- _Saved data entries_

========

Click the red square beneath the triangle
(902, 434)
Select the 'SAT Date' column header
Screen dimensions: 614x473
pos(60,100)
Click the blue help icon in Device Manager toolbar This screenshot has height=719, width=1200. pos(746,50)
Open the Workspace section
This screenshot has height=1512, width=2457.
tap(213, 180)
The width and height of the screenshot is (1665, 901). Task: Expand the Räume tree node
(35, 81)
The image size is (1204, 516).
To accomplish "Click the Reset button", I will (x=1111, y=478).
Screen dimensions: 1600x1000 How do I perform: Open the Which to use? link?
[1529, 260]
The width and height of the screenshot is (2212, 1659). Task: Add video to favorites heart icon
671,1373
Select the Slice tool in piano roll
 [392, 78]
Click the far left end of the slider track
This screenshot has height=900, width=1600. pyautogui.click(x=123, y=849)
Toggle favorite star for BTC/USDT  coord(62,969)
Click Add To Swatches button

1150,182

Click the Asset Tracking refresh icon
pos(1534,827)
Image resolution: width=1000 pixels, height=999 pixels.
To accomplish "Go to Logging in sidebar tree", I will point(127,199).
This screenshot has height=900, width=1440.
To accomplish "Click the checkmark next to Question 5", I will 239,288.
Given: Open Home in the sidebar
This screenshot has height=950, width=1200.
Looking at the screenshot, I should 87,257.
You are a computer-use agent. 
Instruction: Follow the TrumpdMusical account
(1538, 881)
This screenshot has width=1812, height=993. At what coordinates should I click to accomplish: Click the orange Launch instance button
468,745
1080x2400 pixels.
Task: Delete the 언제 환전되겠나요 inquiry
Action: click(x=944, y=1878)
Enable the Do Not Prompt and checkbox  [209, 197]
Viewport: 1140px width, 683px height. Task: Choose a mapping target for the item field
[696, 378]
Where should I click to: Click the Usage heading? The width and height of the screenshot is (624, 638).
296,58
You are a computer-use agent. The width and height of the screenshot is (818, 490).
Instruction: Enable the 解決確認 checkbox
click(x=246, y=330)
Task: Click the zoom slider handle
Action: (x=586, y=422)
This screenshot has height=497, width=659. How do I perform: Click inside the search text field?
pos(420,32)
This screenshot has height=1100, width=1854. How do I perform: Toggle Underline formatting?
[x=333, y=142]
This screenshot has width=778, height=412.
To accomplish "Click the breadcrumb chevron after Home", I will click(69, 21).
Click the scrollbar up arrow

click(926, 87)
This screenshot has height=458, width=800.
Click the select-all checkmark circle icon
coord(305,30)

========

- _Task to carry out_
Each line from the one containing "This screenshot has width=778, height=412." through the final line of the records must be repeated exactly, with no line added or dropped.

- _Completed task_
This screenshot has width=778, height=412.
To accomplish "Click the breadcrumb chevron after Home", I will click(69, 21).
Click the scrollbar up arrow

click(926, 87)
This screenshot has height=458, width=800.
Click the select-all checkmark circle icon
coord(305,30)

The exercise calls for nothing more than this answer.